This research also indicates that the soy-protein isolates may reduce
nitrogen loss and keep you in a positive nitrogen balance to better
facilitate muscle growth. The human body can only repair and build
muscles when it has a positive nitrogen balance.

Of particular interest to the bodybuilder is Soy Isolates high
concentration of the amino acids glutamine and arginine. These two aminos
are extremely important to a body builder for their ability to release
growth hormone, aid in immune system functions, and for their ability to
speed muscle cell recovery.

Table 1. Glutamine (per 100g)

Soy 10.5g
Milk Protein 8.8g
Whey 4.9g

Many bodybuilders understand the importance of the essential amino acid L-
glutamine to their muscle building supplementation. What many
bodybuilders don't know is that soy protein isolate has the highest
concentration of glutamine among protein sources-over twice that of whey
protein! (7) Glutamine has been used for years in hospitals to speed
muscle cell recovery and improve maintenance of muscle mass during periods
of starvation, infection, and exercise trauma. (8) Glutamine
supplementation has been shown to promote muscle glycogen accumulation,
which has been linked to an increase in muscle protein synthesis. (10)
Glutamine has also shown the ability to increase muscle cell volume
through the process of cellular hydration. (11) Glutamine supplementation
in as little as 2 grams per day has been shown to increase plasma growth
hormone levels. This increase in growth hormone has been shown to help
shift the fuel for muscle from glucose to fatty acids. (9) Research has
suggested that a bodybuilder should consume between 8 - 15 grams of
glutamine each day. Supplementing 3-5 grams of glutamine 3 times per day
has been shown to elicit a positive response without stimulating the
excretion of glutamine in the urine.

Table 2. Arginine (per 100g)

Soy 7.6g
Beef 6.3g
Egg 5.8g
Cassein 3.7g
Whey 2.9g

L-Arginine is another important amino acid with respects to body building.
Arginine plays several roles in the body such as fighting mental and
physical fatigue, but its main job is to assist with growth. This amino
acid promotes the release of two highly anabolic hormones, insulin and
growth hormone. Arginine promotes gains further by assisting in recovery
from post workout muscle trauma through its ability to speed tissue
healing. This amino acid aids in the detoxification of the liver by
removing ammonium from the body. Arginine has also shown the ability to
lower LDL cholesterol and triglyceride levels in the blood. Arginine is
used in the medical treatment of angina, congestive heart failure, male
infertility and wound healing. Soy isolate protein contains higher
amounts of this important amino acid than any other protein source.

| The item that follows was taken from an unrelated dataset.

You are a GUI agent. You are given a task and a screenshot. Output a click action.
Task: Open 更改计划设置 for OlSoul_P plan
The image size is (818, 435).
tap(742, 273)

As a hard training bodybuilder, your body needs protein every 2 -2 1/2
hours even if you may not think you need it. The human body does not
store protein long term as it does for fat and carbohydrates. Instead,
your body holds amino acids in three pools that provide the body's
necessary protein for fuel. These pools are constantly in a state of flux
and are replenished either from dietary protein or the breakdown of
muscle. It is extremely important to keep these amino acid pools topped
off through the feeding of protein every 2 - 2 1/2 hours. When feeding
stops, there is a fall in protein synthesis and a rise in protein
breakdown. This translates into a loss of lean body mass after extended
periods without protein.

7. Soy Protein Isolate for Dieters

For years, bodybuilding gurus have recommended the use of soy protein for
pre-contest bodybuilders who need to shed body fat while keeping as much
lean muscle as possible. Normally when the body is forced into a low
calorie diet program, it reacts by slowing down your metabolic rate. This
will make it increasingly more difficult to lose body fat. Soy-protein
isolate helps lessen this effect through several different pathways.
First, soy-protein isolate has been found to enhance endogenous production
of thyroid stimulating hormone (TSH), thyroxin (T4), and triiodothyronine
(T3). Thyroxin is the main player in the regulation of your metabolic
rate. The more thyroxin you have the faster your metabolism will be.
A faster metabolism insures that more of the food you eat will be used as
fuel and less will be stored as fat, an important advantage to any dieter.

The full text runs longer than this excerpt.